Freelancer profile translated to English.

Description

Currently Staff Engineer at Aiven and formerly SRE at Datadog and Criteo, I specialize in the scalability and resilience of high-throughput data infrastructures. I assist CTOs and engineering teams in overcoming their distributed architecture challenges. I work part-time (evenings, weekends, asynchronously).

🎯 My Services

• Architecture Audit & Diagnosis: Analysis of your architecture, practices, and infrastructure. Delivery of an action plan (Target Architecture, Quick-wins) to ensure reliability and enable scaling.

• Advisory / Fractional Staff: Regular asynchronous support. Review of your RFCs, validation of technological choices, mentoring, and support for complex decisions.

📊 Track Record

• Aiven: Re-architecture of a 2000-Kafka-cluster orchestrator (alerts reduced by 5x across 100+ regions). Creation of an on-demand monitoring and billing pipeline (eBPF/Vector/ClickHouse) processing traffic from 150k+ servers.

• Datadog: Deployment of 200+ Kafka/Cassandra clusters. Creation of the internal Kubernetes framework (CDK8s), replacing Helm, and migration of all stateful infrastructure with zero downtime.

• Criteo: Cross-DC Kafka replication (petabytes/day with zero downtime). Industrialization of 40k servers via Chef for multi-tenant container orchestration systems. Design and implementation of a self-diagnosing system for container crashes.

🛠 TECHNICAL STACK

• Kafka, Kubernetes (CDK8s, Helm), Terraform, Datadog, Prometheus, AWS, GCP.

• Go, Python, Java, Bash.

• Reliability, Production Readiness, SLI/SLO, Capacity Planning, Chaos Engineering.

Languages

French
Native or bilingual
English
Fluent

Workplace preferences

Remote only

Primarily works remotely

Aiven
Staff Software Engineer
March 2022 - Today (4 years and 3 months)
Lyon, France
Technical Leadership & Cross-Org Influence
- Acted as Technical advisor for the streaming organization, aligning engineering execution with product and business OKRs. Unblocked stalled initiatives, guided teams through complex delivery challenges, and provided architectural direction on company-wide initiatives. Partnered with leadership to translate product strategy into actionable, distributed-systems-ready technical goals.

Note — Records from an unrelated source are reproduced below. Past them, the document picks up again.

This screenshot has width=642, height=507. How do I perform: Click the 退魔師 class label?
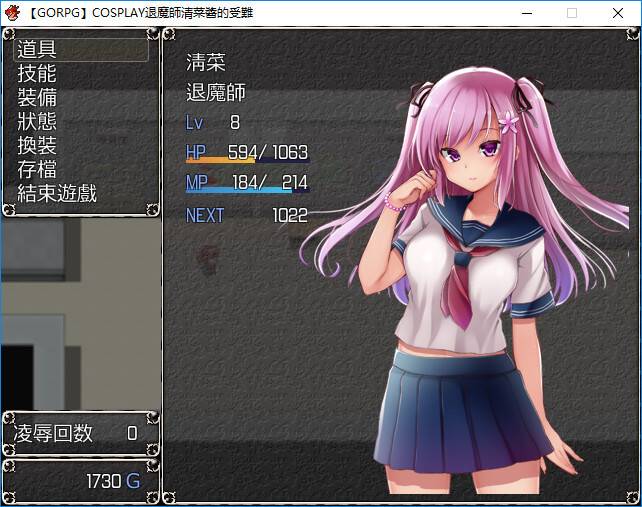pos(216,93)
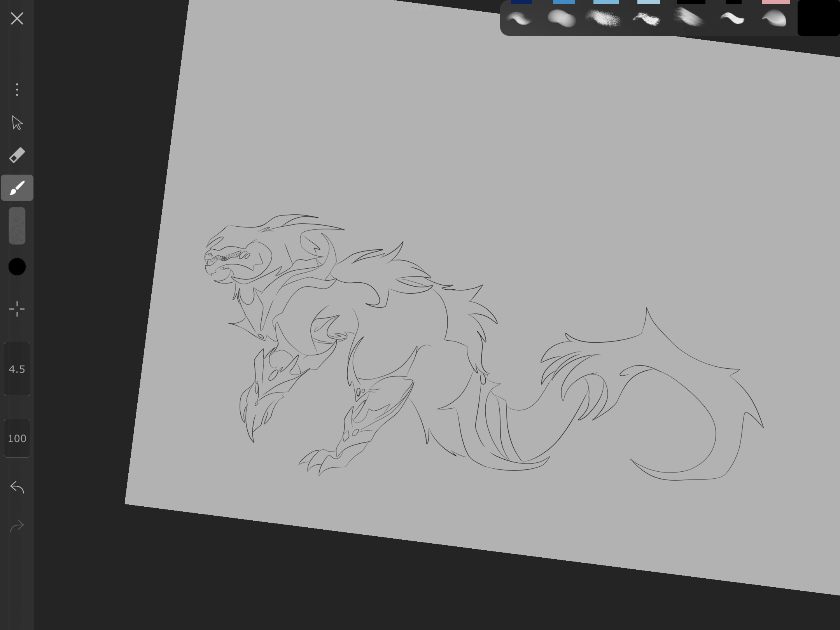The image size is (840, 630).
Task: Pick the round airbrush preset
Action: [x=562, y=19]
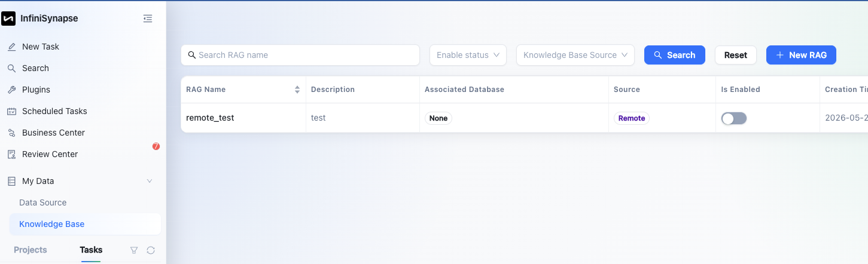
Task: Refresh the tasks list using the reload icon
Action: click(x=151, y=250)
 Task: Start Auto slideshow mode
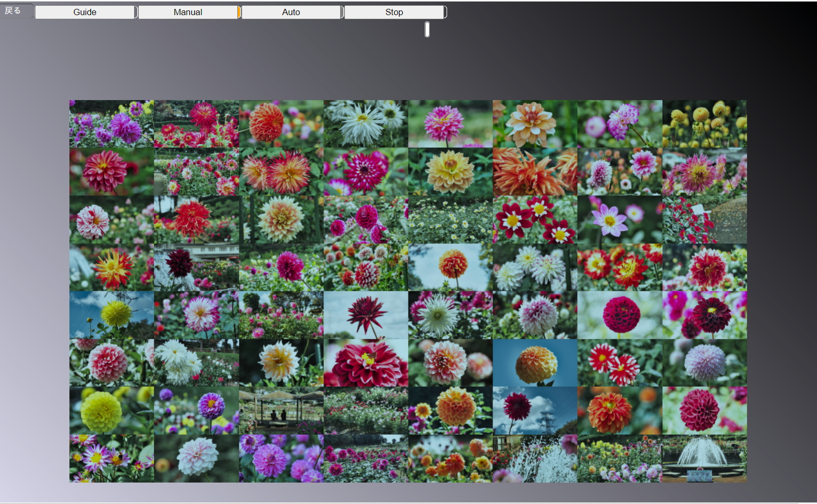click(291, 12)
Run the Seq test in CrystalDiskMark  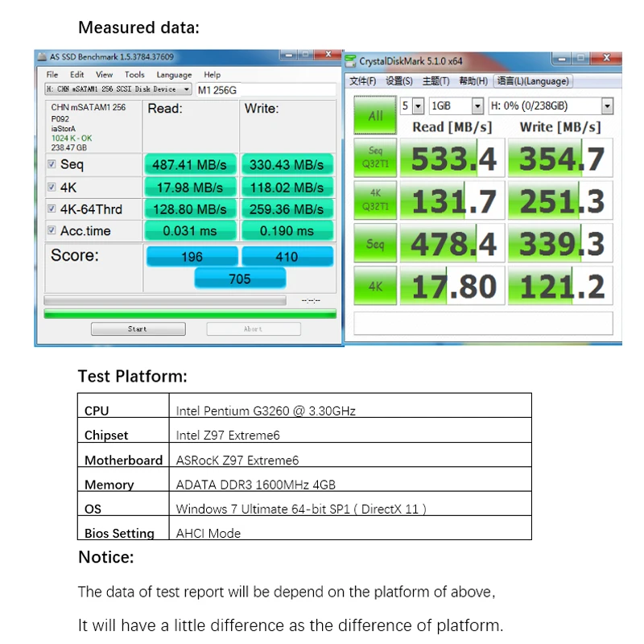click(375, 243)
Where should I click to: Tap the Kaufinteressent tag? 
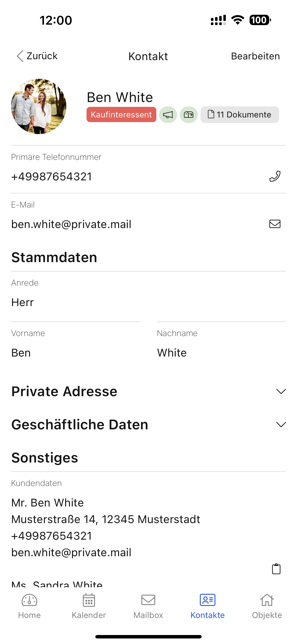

Scalable Billing & High-Throughput Data Systems
- Drove the design and rollout of a pay-as-you-consume billing platform, reducing revenue leakage. Built a multi-cloud network monitoring pipeline (Vector, Kafka, ClickHouse) classifying traffic of 100k+ servers with 60-second resolution and sustaining millions of daily events.

Site Reliability & Operational Resilience
- Redefined the SRE operating model by introducing a domain-oriented SME structure, improving parallelism, reducing context switching, and strengthening collaboration across product and infrastructure.

Performance Optimization, Resiliency & Cost Efficiency
- Engineered optimizations across internal platforms and customer-facing workloads:
Re-architected Kafka-backed scheduling system, cutting alerts by 5× across 100+ regions, minimizing downtime for thousands of clusters.

- Doubled network throughput for customer workloads by exploiting AWS EBS internals with LVM, unlocking performance gains without additional cost.

Codebase Modernization & Velocity
- Re-designed core data placement logic into a modular, testable architecture. Increased coverage 3×, accelerated feature delivery, and enabled faster onboarding for new engineers, improving team velocity and ownership of critical systems.

Core Stack & Practices: Python, Kafka, Prometheus, Grafana, Zookeeper, ClickHouse, Vector, OpenSearch, AWS, GCP, Distributed systems, Observability, On-call, Incident Management, SLI/SLO, Performance tuning.
Team Leadership Apache Kafka Python Software Architecture Distributed Architecture
Datadog
Site Reliability Engineer
DIGITAL AND IT
January 2020 - March 2022 (2 years and 2 months)
Lyon, France
Built a new Kubernetes framework with CDK8s and created tooling that enabled a smooth migration from Helm with zero downtime; adopted company-wide to manage hundreds of services.

Cut infrastructure deployment time from 3–4 hours to under 10 minutes by rolling out Terraform-based continuous deployment integrated with GitLab CI.

Migrated 40+ applications from a global Chef-managed Kafka cluster to dedicated, Kubernetes-hosted Kafka clusters with no downtime, using custom mirroring strategies tailored to business SLAs.

Deployed and managed 200+ Kafka, Cassandra, and Postgres clusters across four global datacenters, all orchestrated via Kubernetes to improve reliability and consistency.

Standardized deployment and coding practices across dozens of services by introducing shared libraries, reducing configuration drift and simplifying maintenance.

Implemented authentication for all Go and Python services interacting with Kafka and Cassandra, closing critical security gaps across the platform.

Automated 8recurring team operations using a Temporal-based workflow engine, freeing engineers to focus on higher-value projects.

Established the first embedded SRE model in the Alerting platform, scaling reliability practices across teams and improving on-call outcomes.

Provided expertise in observability, capacity planning, and deployment strategies, shaping reliability culture within the Alerting org and reducing incidents linked to misconfigured rollouts.
Observability Site Reliability Engineering Golang Apache Kafka Incident Management
Criteo
Site Reliability Engineer
DIGITAL AND IT
March 2018 - January 2020 (1 year and 10 months)
Paris, France
Implementation of an in house solution for the replication cross datacenters of Kafka clusters, handling Petabytes of data per day.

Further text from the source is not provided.